Thursday, October 12, 2006

Hard to Get

First and foremost: i hope that my dilligent blog-buddy will post often during her difficult time. while i can't be there beside her to push and nudge, console and commisurate, i am with her in heart and in hurt. i love you.

now, on to pure drudgery.

i am an open and honest person (for the most part), and ideally, i like the idea of people being open and honest with me (unless it's really painful, then feel free to temper yourself a bit). i've been told that i give too much too soon. then, the mystery and thrill of the hunt are over and men tire and move along. yes?

okay, so, this is the beginning of something new for me. i decided today, well, like 30 minutes ago, that i would now become 'hard to get'.

huh

only i don't know how to do it without coming off as bitchy and, well, not myself. (this is not to say that bitchy is not part of my character makeup).

in short, we went out on two dates, about two weeks ago. yes, i slept with him on both dates. so what. i wanted sex, i got it. emails have been scarce over the last two weeks with gaps that leave me quite questioning. but today, after nothing for several days, i got one. an email that tells me he's in AZ helping a friend and playing. an email that tells me that he'll be back in town on tuesday. an email that asks if i want "to hang out?"
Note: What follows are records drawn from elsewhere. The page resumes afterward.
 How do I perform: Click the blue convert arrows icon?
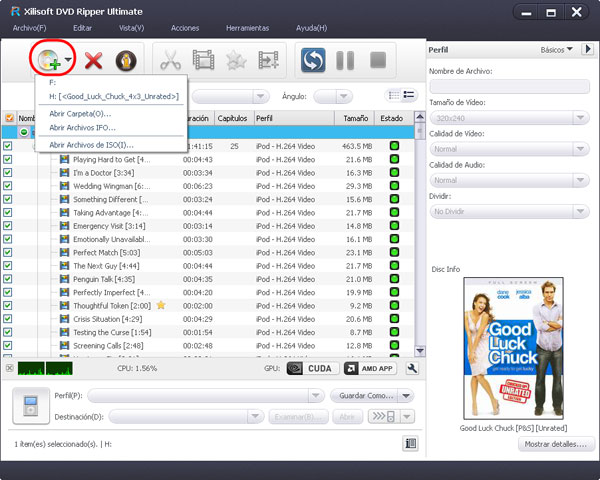(x=314, y=61)
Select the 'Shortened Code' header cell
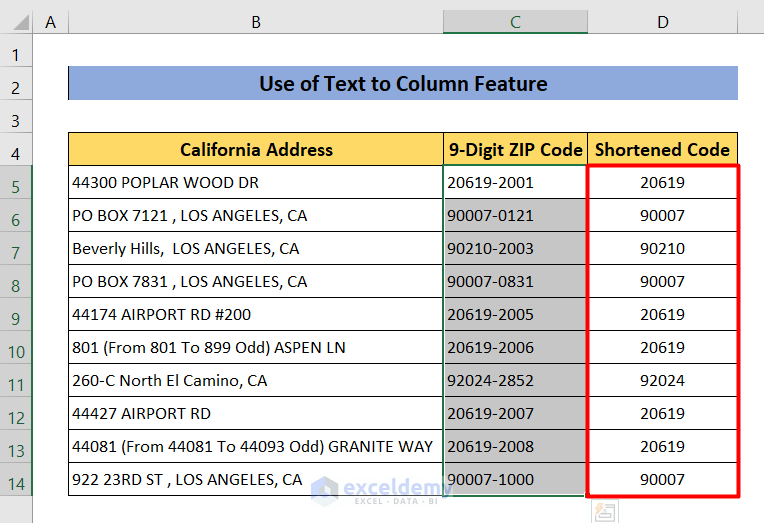Screen dimensions: 764x523 (x=662, y=150)
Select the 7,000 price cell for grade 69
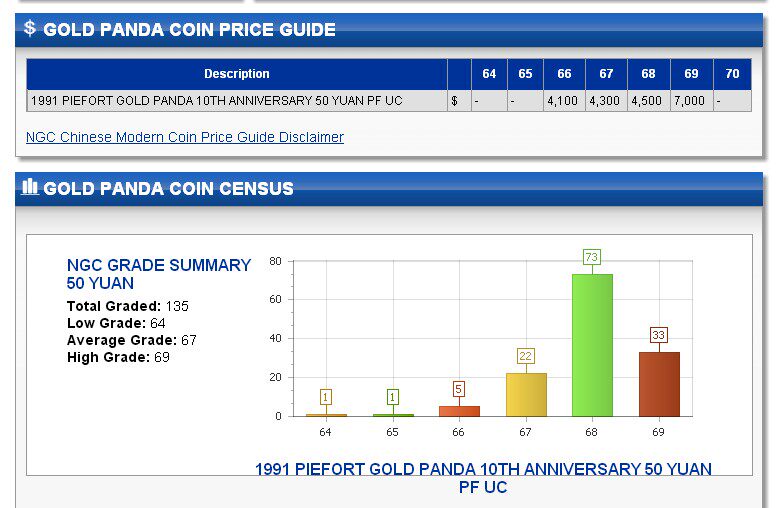This screenshot has width=778, height=508. [x=690, y=101]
DUH! of course i do. but, would the 'hard to get' girl tell him that? or, would she wait two or three days to get back to him on his email? would she tell him she has plans for tuesday, how's wednesday? would she sleep with him again? (the sex was pretty good).

a mutual friend tells me he's a "player, but not in a mean way". he's a big (handsome) fish in a (very) small pond out here. he likely has his pick of serveral women on any given night. i'm sure he's had sex at least once since we saw each other, and likely left a few girls panting and teased. so, my friend tells me i have to stand out. i have to be less interested. i have to hold back. i have to be hard to get.

so, please advise... how would the hard to get girl respond? because as much as i want to be gotten, i don't want to stray too far from the girl i am. i want desperately to be wanted desperately, for who and how i am and not a game i've played. and i like this guy. in a down to earth way. so, now, more than ever, i don't want to dive in too fast only to crash on the rocks.

3 comments:

Pegan said...

I have never been able to play hard to get. So, I wish I could help.

NWO said...

Hard to get is not a good idea. Hard to use is a good idea. Does that make sense?

It's a primative dance that starts with a strong drumbeat, progresses to the two dancers circling each other, and ends in embrace. Sometimes something is lost by skipping the circling. That's the part where we judge how the other dancer's moves and intentions merge with our own.

Sarah, I just know that you are a wonderful person. Enjoy the moments.

the quiet one said...

testing testing: i'm not a fan of the game playing. i think you're right, hurt often follows.

pegan: you may not have played it, but you have been it. and honey, you do help, you always do.

nwo: wow. that was lovely. i've got the drumbeat down. and i'm always ready for the embrace. i guess i'm a little dodgey on the circling though. thank you for the kind words though. i'll keep you posted on the moments.